Le motif de la gouttelette traverse la collection comme métaphore : un petit impact peut transformer le futur par effet d’ondulation. On retrouve ce principe dans l’architecture même du DROPHAUS, dans les cristaux brodés main sur les manteaux en cachemire bouclé, dans la nouvelle sneaker LV Drop dont la semelle imite les ondulations d’une goutte touchant la surface de l’eau. Un Keepall apparaît serti de 11 000 cristaux en forme de gouttes.

La métaphore excède la simple décoration. Elle traduit une ambition de soft power : que chaque geste créatif du Studio Homme génère des répercussions durables dans l’industrie. Les malles vitrail — reproduisant les fenêtres Art nouveau de la maison familiale d’Asnières avec plus de 1 500 coupes de verre assemblées par soudure — incarnent cette volonté de transmission. Ces pièces, restaurées par les mêmes maîtres artisans qui entretiennent l’original, fonctionnent comme des fenêtres vers l’avenir autant que vers le passé.

Ce que cache le rétrofuturisme

La silhouette puise explicitement dans la vision des années 1980 de ce que seraient les années 2020. Ce décalage temporel — regarder le présent depuis le futur imaginé du passé — permet à Pharrell Williams d’éviter deux écueils : le passéisme nostalgique et le futurisme naïf.
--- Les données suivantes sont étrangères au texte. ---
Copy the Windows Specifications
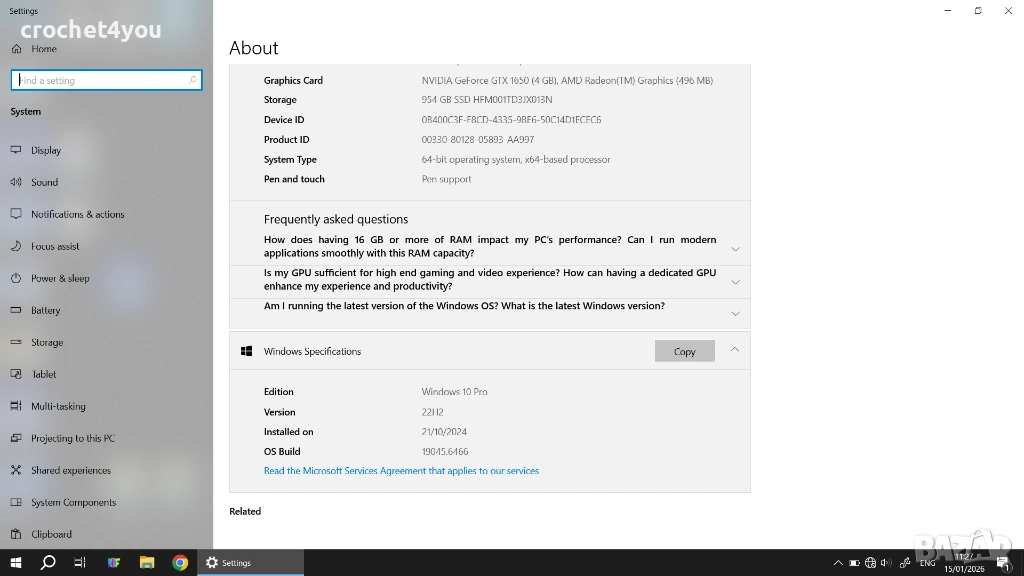1024x576 pixels. 684,351
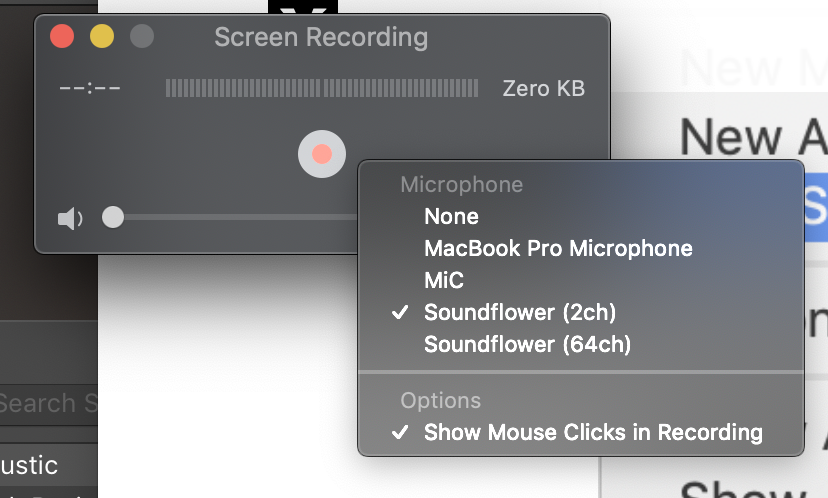Click the checkmark beside Soundflower (2ch)
The height and width of the screenshot is (498, 828).
[400, 313]
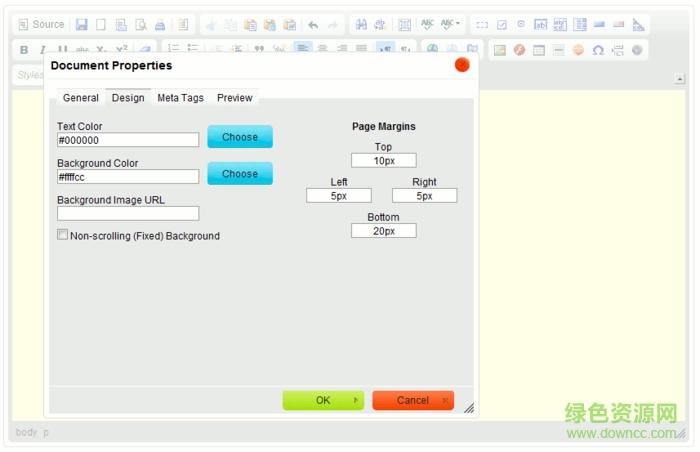Click the Background Image URL field
The image size is (700, 452).
(x=128, y=213)
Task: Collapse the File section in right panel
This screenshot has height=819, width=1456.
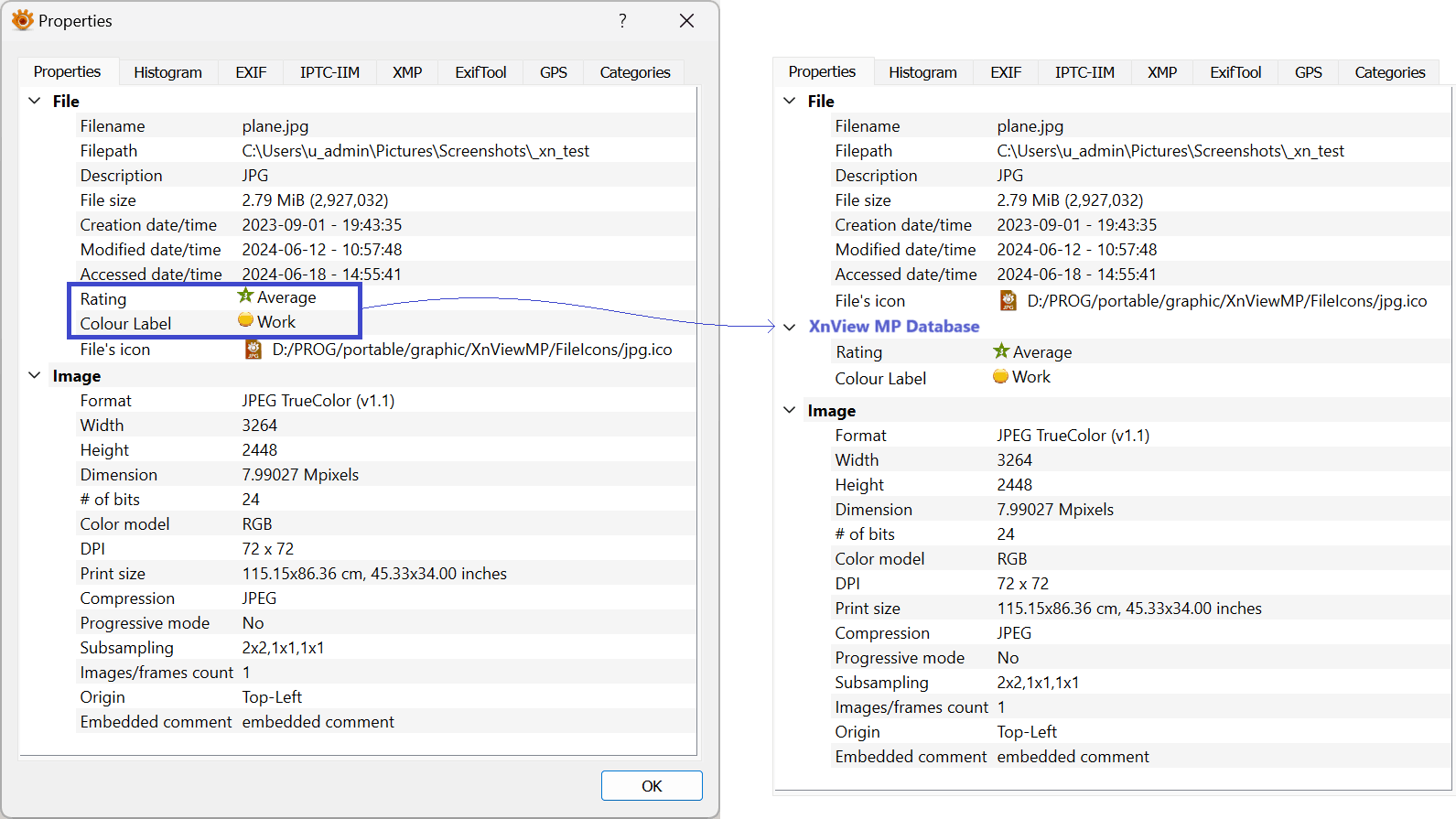Action: [790, 101]
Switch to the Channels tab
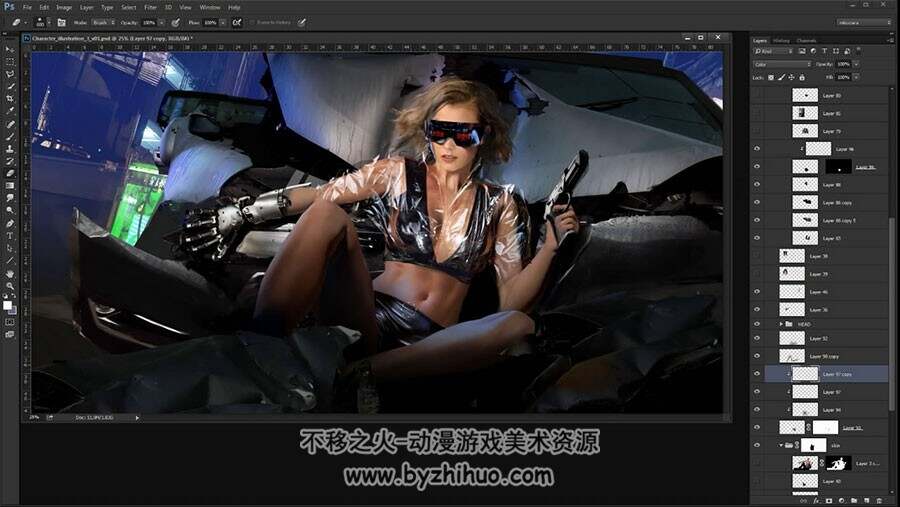900x507 pixels. pos(806,41)
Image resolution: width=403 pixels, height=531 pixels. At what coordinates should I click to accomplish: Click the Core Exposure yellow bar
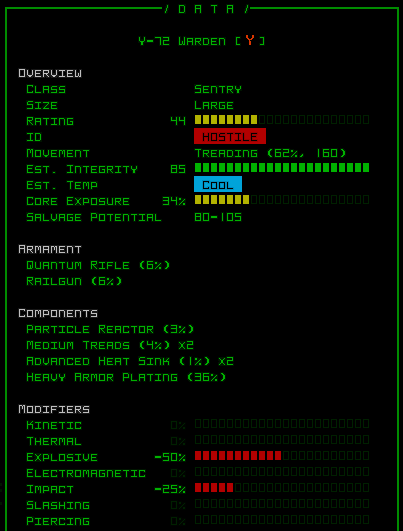[282, 199]
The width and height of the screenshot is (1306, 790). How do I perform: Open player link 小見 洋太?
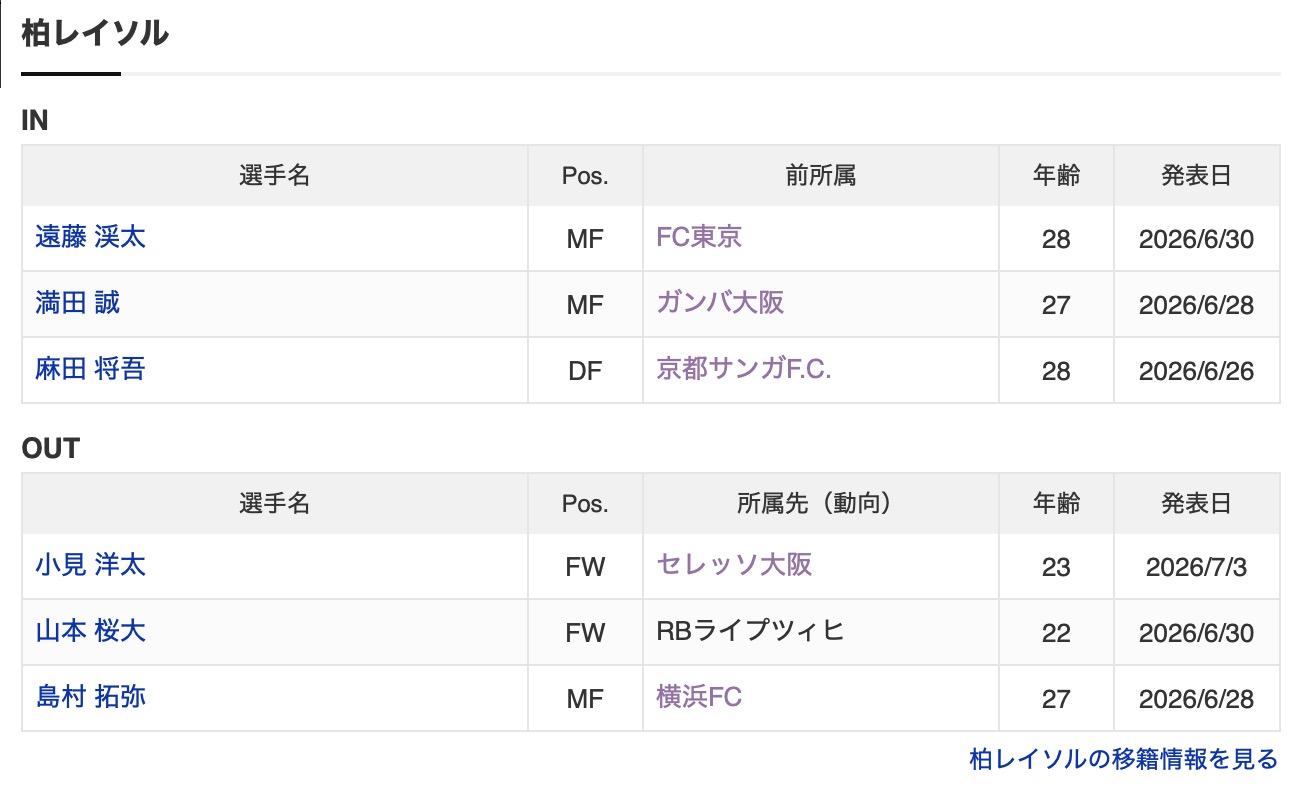pos(90,565)
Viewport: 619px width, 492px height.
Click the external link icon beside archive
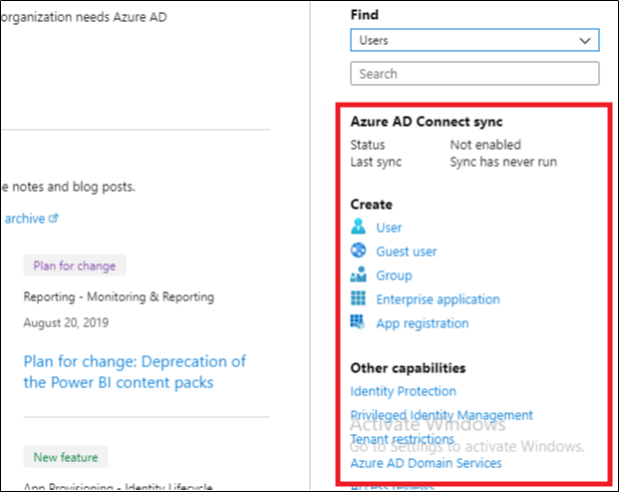click(54, 218)
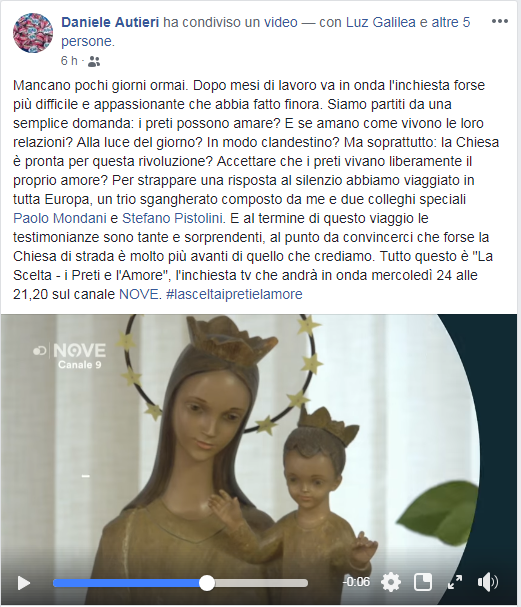Play the shared video
Image resolution: width=521 pixels, height=607 pixels.
[x=24, y=583]
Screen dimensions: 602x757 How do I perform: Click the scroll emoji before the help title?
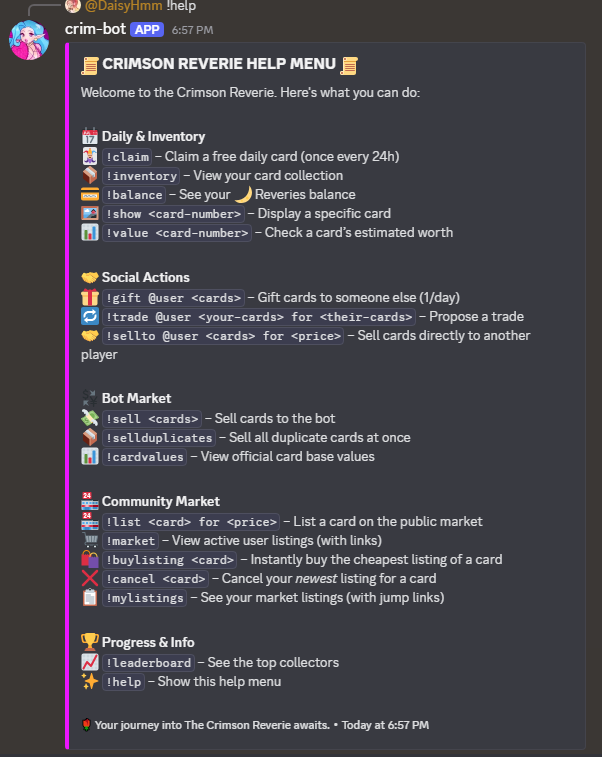[90, 65]
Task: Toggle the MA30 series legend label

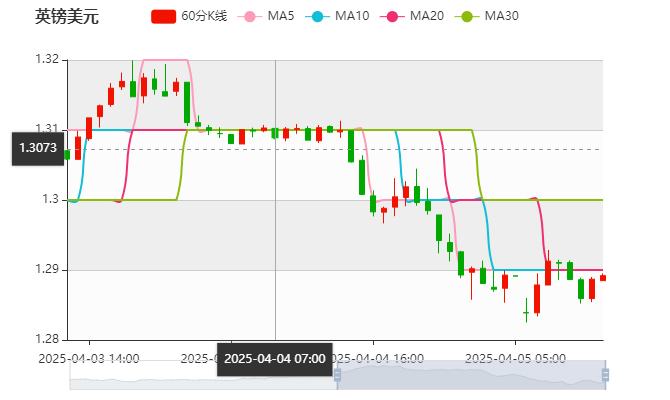Action: pyautogui.click(x=501, y=17)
Le « future dandy » qu’il dessine porte un tailoring classique suspendu à des volumes décontractés, des parkas en coton-polyester à doublure contrastée, des sous-couches à col montant respirantes sous des costumes réversibles en nylon ou soie.

Cette collection pose une question plus large au secteur : dans un monde où la durabilité devient exigence réglementaire et attente consommateur, comment une maison de luxe peut-elle concilier renouvellement saisonnier et pérennité revendiquée ? La réponse de Vuitton tient dans une formule : faire du futur un héritage, de l’innovation une tradition, de la performance une élégance. Le temps dira si cette dialectique résiste à l’épreuve qu’elle prétend transcender.